Trecho fornecido:
----
Janes Rocha | do Rio
Os homens ainda são maioria no campo dos negócios por conta própria no país. Mas a participação das mulheres aumentou 20% nos últimos dez anos, de acordo com as estatísticas oficiais mais atualizadas do IBGE, relativas a 2011. A Pesquisa Nacional de Amostragem por Domicílio (PNAD) apontou que o Brasil tem 22,8 milhões de empregadores e trabalhadores por conta própria, dos quais sete milhões (ou 31%) são mulheres. Em 2001 elas eram 5,8 milhões.
Dizer que as mulheres estão tomando todos os espaços no mundo já virou lugar comum. O que foge um pouco ao comum é o tamanho de sua participação no empreendedorismo brasileiro. Pesquisa anual realizada pelo Global Enterpreneurship Monitor (GEM), organização internacional de monitoramento do empreendedorismo, mostrou que, em 2011, a proporção de mulheres entre os empreendedores em estágio inicial no Brasil ficou em 49%, maior que a média mundial, de 37%, e a quarta maior entre os 54 países estudados.
Por um conceito mais amplo adotado pelo GEM, as mulheres já estariam praticamente equiparadas aos homens enquanto grupo de empreendedores. Pelo levantamento, em 2011, os homens somavam 51,38% dos empreendedores iniciais e as mulheres, 48,62%. Entre os já estabelecidos, a proporção era 56,93% para 43,01%.
----
Dados fornecidos:
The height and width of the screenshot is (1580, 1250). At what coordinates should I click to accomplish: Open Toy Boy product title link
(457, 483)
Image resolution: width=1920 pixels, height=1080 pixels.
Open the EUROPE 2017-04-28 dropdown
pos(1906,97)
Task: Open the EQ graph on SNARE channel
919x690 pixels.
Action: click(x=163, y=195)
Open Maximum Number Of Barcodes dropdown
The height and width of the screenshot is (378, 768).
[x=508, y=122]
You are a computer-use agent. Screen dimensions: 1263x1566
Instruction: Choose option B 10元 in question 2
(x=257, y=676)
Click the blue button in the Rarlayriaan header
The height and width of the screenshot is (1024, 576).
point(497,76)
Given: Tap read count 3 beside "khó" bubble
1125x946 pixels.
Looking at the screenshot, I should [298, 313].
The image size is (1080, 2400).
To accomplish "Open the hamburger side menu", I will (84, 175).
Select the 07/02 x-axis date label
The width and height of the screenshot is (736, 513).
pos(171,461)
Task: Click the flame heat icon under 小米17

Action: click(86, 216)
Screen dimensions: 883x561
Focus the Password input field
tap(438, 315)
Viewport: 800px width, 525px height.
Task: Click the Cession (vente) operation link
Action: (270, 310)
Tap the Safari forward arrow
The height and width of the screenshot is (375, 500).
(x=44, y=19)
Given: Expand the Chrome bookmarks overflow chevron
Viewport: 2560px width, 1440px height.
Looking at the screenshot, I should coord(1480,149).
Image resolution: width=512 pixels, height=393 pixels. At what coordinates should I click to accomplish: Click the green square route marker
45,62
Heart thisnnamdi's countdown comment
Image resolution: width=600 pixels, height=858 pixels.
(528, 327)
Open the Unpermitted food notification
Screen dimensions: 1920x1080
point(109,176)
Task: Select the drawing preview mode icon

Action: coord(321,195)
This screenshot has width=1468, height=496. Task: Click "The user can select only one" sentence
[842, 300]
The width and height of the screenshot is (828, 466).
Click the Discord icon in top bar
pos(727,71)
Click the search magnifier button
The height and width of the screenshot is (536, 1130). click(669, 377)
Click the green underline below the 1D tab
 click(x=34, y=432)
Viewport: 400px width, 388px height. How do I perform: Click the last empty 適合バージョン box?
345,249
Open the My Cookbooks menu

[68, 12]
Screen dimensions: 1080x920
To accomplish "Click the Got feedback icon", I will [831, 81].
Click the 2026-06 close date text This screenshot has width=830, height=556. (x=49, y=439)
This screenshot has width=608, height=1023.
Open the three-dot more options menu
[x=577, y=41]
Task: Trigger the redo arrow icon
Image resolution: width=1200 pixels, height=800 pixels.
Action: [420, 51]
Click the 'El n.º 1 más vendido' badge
----
Lista de tarefas:
(a) Nas entradas, comece pela linha que contém "Click the 2026-06" e vá até a última entrada. Reescreva essas linhas substituindo "menu" por "list" e deixe todo o resto igual.
(b) Escreva a continuação do texto sobre empreendedorismo feminino a partir do ponto em que ele termina.
O texto sobre empreendedorismo feminino e as entradas vêm de fontes diferentes.

Respostas escritas:
(a)
Click the 2026-06 close date text This screenshot has width=830, height=556. (x=49, y=439)
This screenshot has width=608, height=1023.
Open the three-dot more options list
[x=577, y=41]
Task: Trigger the redo arrow icon
Image resolution: width=1200 pixels, height=800 pixels.
Action: [420, 51]
Click the 'El n.º 1 más vendido' badge

(b)
Enquanto a PNAD contabiliza empresas oficiais, constituídas como tal, o GEM toma por base desde as pessoas que começaram a empreender há apenas três meses e meio (e que não necessariamente já abriram uma empresa formal) até aquelas que têm mais de três anos e meio como empresários. Sob qualquer aspecto que se olhe, entretanto, a participação da mulher como empreendedora é cada vez maior. “Vem crescendo desde o início do nosso estudo, até que chegamos ao ponto de quase equiparação”, afirma Simara Maria Greco, coordenadora de projetos do Instituto Brasileiro da Qualidade e Produtividade (IBQP), entidade que representa o GEM no Brasil.
As estatísticas do IBGE apontam um pequeno recuo em 2011 no número de mulheres empreendedoras – há uma interrupção em 2010, quando a PNAD não foi realizada em função de mudanças no censo. Mas para o economista Carlos Alberto dos Santos, diretor-técnico do Sebrae, essa diferença para menos não altera a tendência de longo prazo. “Desde a década de 60 tem havido um aumento da participação das mulheres em todos os campos da sociedade”, afirma o executivo do Sebrae. “No campo dos novos negócios não seria diferente”, completa.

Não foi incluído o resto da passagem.